**WHAT YOU HAVE TO DO**:
In the records below, find every line with the word "will" and copy it.

------

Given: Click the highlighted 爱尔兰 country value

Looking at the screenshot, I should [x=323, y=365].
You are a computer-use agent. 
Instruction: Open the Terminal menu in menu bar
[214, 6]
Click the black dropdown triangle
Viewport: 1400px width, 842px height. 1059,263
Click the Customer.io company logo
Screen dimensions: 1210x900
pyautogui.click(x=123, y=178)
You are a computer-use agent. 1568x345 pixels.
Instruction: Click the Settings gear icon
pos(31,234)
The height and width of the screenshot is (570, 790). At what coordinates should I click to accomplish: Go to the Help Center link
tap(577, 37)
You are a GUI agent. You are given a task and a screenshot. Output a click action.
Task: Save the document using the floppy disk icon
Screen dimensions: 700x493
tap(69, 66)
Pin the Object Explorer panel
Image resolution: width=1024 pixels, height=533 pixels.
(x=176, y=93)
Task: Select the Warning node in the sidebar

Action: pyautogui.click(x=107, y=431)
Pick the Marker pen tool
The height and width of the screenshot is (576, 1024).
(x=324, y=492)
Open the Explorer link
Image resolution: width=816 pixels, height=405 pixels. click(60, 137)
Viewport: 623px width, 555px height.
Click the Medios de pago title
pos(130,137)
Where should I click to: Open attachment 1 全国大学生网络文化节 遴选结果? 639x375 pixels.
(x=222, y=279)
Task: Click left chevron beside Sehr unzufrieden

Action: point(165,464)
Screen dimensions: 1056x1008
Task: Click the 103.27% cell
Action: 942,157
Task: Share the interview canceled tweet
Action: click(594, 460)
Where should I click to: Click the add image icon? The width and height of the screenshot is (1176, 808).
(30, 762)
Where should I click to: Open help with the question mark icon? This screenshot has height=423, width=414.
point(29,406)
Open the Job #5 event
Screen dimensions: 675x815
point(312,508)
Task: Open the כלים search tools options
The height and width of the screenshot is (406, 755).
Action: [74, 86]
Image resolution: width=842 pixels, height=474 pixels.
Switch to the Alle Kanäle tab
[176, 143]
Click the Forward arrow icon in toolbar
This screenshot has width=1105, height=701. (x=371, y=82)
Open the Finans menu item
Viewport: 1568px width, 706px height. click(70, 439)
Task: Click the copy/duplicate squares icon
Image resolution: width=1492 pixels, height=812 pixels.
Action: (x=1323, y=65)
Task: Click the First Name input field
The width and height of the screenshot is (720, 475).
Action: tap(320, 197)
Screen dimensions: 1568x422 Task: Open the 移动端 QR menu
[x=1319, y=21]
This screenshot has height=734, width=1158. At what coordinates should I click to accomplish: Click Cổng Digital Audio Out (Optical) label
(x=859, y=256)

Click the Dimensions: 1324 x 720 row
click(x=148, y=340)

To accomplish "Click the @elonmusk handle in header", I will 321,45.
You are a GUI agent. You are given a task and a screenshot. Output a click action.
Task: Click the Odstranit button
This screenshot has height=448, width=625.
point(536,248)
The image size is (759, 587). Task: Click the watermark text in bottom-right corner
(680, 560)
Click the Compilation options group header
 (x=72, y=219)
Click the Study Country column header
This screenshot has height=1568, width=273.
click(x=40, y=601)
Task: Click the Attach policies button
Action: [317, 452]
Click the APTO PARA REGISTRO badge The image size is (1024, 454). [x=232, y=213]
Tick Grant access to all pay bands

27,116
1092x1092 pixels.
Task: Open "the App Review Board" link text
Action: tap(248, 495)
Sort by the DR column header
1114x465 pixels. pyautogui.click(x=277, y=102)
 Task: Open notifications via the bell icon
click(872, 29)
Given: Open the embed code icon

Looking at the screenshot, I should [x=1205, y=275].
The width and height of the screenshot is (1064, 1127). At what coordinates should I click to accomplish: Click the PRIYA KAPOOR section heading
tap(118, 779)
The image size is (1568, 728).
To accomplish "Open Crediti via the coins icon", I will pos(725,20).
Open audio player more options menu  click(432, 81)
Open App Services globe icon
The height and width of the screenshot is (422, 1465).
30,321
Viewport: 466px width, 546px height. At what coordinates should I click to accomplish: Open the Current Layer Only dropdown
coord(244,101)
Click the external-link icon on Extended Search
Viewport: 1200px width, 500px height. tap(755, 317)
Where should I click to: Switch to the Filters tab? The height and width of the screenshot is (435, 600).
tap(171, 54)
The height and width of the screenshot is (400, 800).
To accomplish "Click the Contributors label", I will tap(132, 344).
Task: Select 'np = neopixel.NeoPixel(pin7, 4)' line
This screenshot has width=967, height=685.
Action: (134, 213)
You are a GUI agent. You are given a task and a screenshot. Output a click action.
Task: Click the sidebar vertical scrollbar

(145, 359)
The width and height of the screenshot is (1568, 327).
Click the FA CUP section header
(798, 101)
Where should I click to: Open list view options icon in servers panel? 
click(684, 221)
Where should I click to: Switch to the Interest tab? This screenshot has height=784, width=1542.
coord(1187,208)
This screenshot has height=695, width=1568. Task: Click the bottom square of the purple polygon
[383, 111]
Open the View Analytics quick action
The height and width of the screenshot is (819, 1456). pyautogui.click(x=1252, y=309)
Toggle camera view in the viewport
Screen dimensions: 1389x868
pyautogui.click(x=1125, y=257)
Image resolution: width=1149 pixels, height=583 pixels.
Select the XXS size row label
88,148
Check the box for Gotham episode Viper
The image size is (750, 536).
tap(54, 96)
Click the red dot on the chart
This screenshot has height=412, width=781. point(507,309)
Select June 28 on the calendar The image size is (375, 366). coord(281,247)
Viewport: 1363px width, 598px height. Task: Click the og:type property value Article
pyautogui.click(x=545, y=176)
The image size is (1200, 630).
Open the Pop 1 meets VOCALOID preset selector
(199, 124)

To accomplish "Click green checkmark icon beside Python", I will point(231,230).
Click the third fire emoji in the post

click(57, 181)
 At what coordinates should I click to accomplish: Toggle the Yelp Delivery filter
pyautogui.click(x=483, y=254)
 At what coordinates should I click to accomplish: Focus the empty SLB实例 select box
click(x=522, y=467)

------

**SOLUTION TO THIS EXERCISE**:
To accomplish "Click the @elonmusk handle in header", I will 321,45.
To accomplish "Open Crediti via the coins icon", I will pos(725,20).
To accomplish "Click the Contributors label", I will tap(132, 344).
To accomplish "Click green checkmark icon beside Python", I will point(231,230).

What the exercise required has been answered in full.